Qué se pide
De acuerdo con el fragmento proporcionado, ¿por qué llegó Leonel a México cuando era niño? Responde en una a tres oraciones.

Fragmento proporcionado
============

En los años 80, Leonel llegó a México de la mano de su madre, siendo un niño. Era uno de los guatemaltecos que venían huyendo de la violencia. Pisó suelo mexicano y nunca más lo abandonó. Su infancia y adolescencia transcurrieron en un campamento de refugiados que al inicio recibía mucha ayuda europea. Más de una vez, su madre lo envió a intercambiar una lata de queso holandés por frijol, maíz o, incluso, unas ramas de cilantro.

El campamento fue creciendo hasta convertirse en un asentamiento humano. Leonel apenas pudo, desde muy joven, buscó trabajo en el distrito de riego cercano. Ahí comenzó a aprender la labor en la tierra, el cuidado de la milpa, de la pastura, del ganado.

============

Datos sin procesar
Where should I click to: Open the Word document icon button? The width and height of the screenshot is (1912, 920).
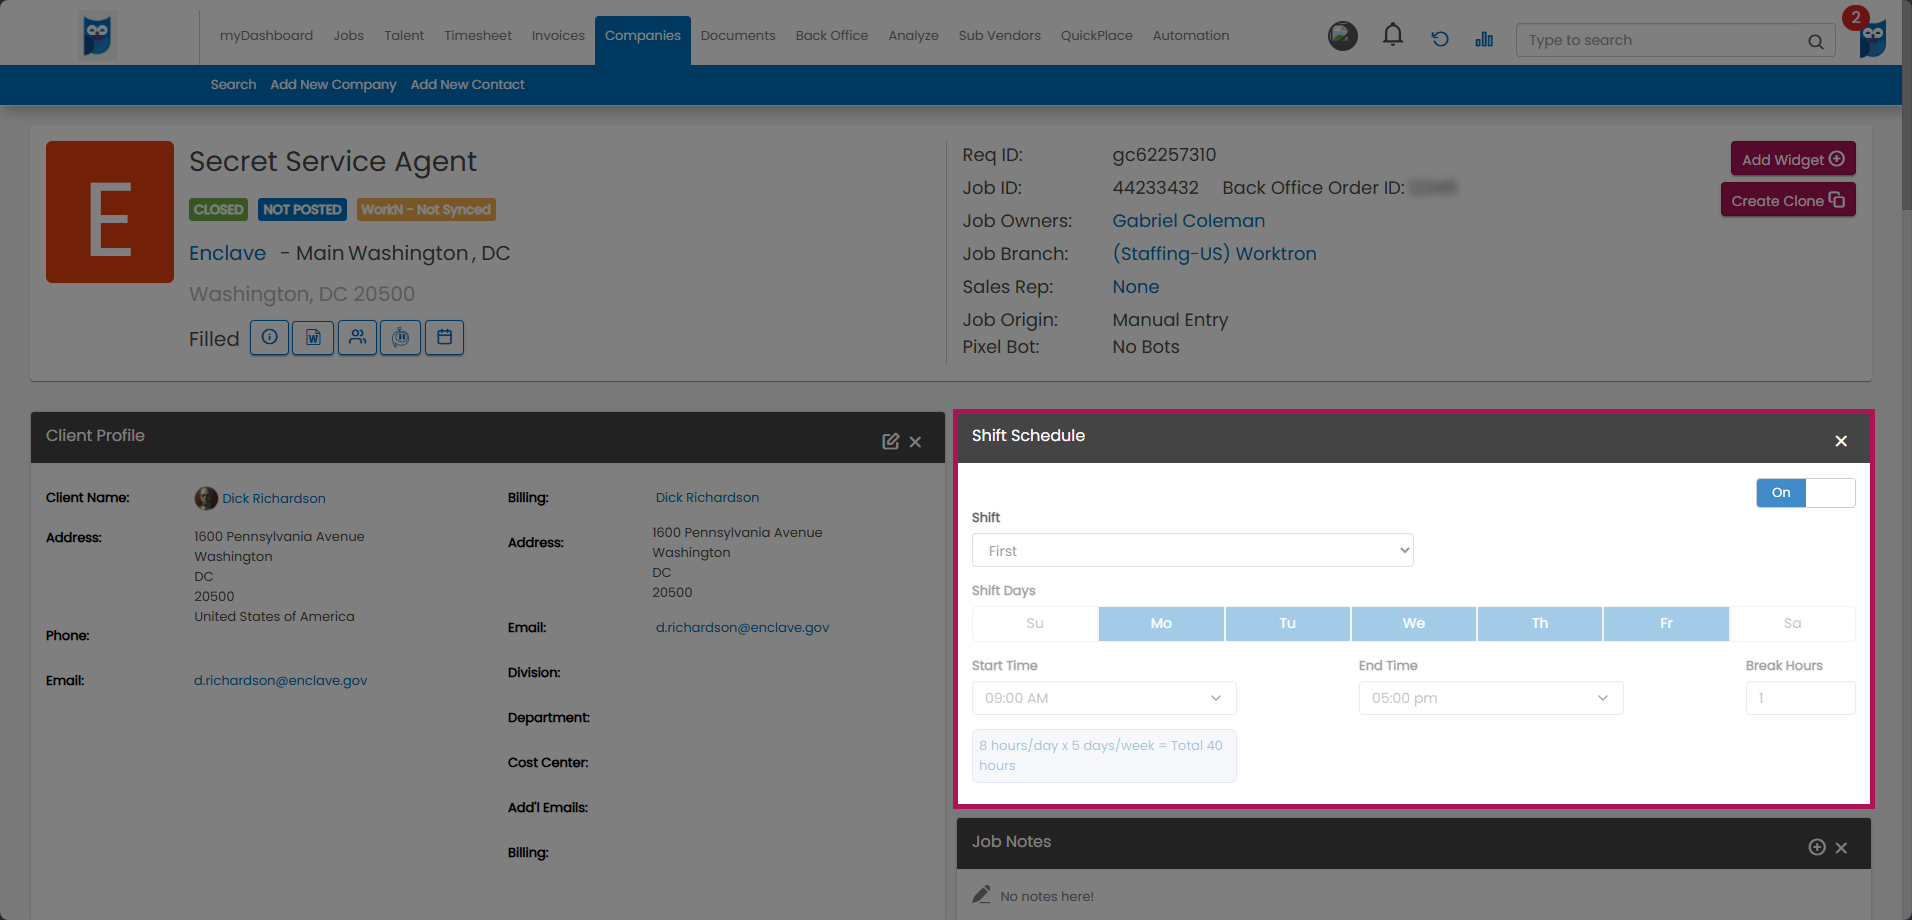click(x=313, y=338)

============

Respuesta
Leonel llegó a México con su madre en los años 80 porque era uno de los guatemaltecos que venían huyendo de la violencia.